Ralf RSK, Stammposter, Thursday, 30.11.2006, 14:49 (vor 6571 Tagen) @ Tiziana

Denn das auf der Postkarte dargestellte Mädchen stimmt mit der
Goetheschen Mignon-Beschreibung überhaupt nicht überein.

Es fand sich eben, daß der Geburtstag von Zwillingsschwestern, die sich immer sehr gut betragen hatten, nahe war; ich versprach, daß ihnen diesmal ein Engel die kleinen Geschenke bringen sollte, die sie so wohl verdient hätten.
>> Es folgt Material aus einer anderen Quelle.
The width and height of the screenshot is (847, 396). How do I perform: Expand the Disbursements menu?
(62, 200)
Sie waren äußerst gespannt auf diese Erscheinung. Ich hatte mir Mignon zu dieser Rolle ausgesucht, und sie ward an dem bestimmten Tage in ein langes, leichtes, weißes Gewand anständig gekleidet. Es fehlte nicht an einem goldenen Gürtel um die Brust und an einem gleichen Diadem in den Haaren. Anfangs wollte ich die Flügel weglassen, doch bestanden die Frauenzimmer, die sie anputzten, auf ein Paar großer goldner Schwingen, an denen sie recht ihre Kunst zeigen wollten. So trat, mit einer Lilie in der einen Hand und mit einem Körbchen in der andern, die wundersame Erscheinung in die Mitte der Mädchen und überraschte mich selbst. ›Da kommt der Engel!‹ sagte ich. Die Kinder traten alle wie zurück; endlich riefen sie aus: ›Es ist Mignon!‹ und getrauten sich doch nicht, dem wundersamen Bilde näher zu treten.

›Hier sind eure Gaben‹, sagte sie und reichte das Körbchen hin. Man versammelte sich um sie, man betrachtete, man befühlte, man befragte sie.
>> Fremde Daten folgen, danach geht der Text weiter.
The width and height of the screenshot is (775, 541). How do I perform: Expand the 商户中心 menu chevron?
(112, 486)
›Bist du ein Engel?‹ fragte das eine Kind.

›Ich wollte, ich wär es‹, versetzte Mignon.

›Warum trägst du eine Lilie?‹

›So rein und offen sollte mein Herz sein, dann wär ich glücklich.‹

›Wie ist's mit den Flügeln? Laß sie sehen!‹

›Sie stellen schönere vor, die noch nicht entfaltet sind.‹

Und so antwortete sie bedeutend auf jede unschuldige, leichte Frage. Als die Neugierde der kleinen Gesellschaft befriedigt war und der Eindruck dieser Erscheinung stumpf zu werden anfing, wollte man sie wieder auskleiden. Sie verwehrte es, nahm ihre Zither, setzte sich hier auf diesen hohen Schreibtisch hinauf und sang ein Lied mit unglaublicher Anmut:

So laßt mich scheinen, bis ich werde;
Zieht mir das weiße Kleid nicht aus!
Ich eile von der schönen Erde
Hinab in jenes feste Haus.

Dort ruh ich eine kleine Stille,
Dann öffnet sich der frische Blick,
Ich lasse dann die reine Hülle,
Den Gürtel und den Kranz zurück.

Und jene himmlischen Gestalten,
Sie fragen nicht nach Mann und Weib,
Und keine Kleider, keine Falten
Umgeben den verklärten Leib.

Zwar lebt ich ohne Sorg und Mühe,
Doch fühlt ich tiefen Schmerz genung;
Vor Kummer altert ich zu frühe;
Macht mich auf ewig wieder jung!

Ich entschloß mich sogleich«, fuhr Natalie fort, »ihr das Kleid zu lassen und ihr noch einige der Art anzuschaffen, in denen sie nun auch geht und in denen, wie es mir scheint, ihr Wesen einen ganz andern Ausdruck hat.«

...

Mignon im langen weißen Frauengewande, teils mit lockigen, teils aufgebundenen reichen braunen Haaren, saß, hatte Felix auf dem Schoße und drückte ihn an ihr Herz; sie sah völlig aus wie ein abgeschiedner Geist, und der Knabe wie das Leben selbst; es schien, als wenn Himmel und Erde sich umarmten.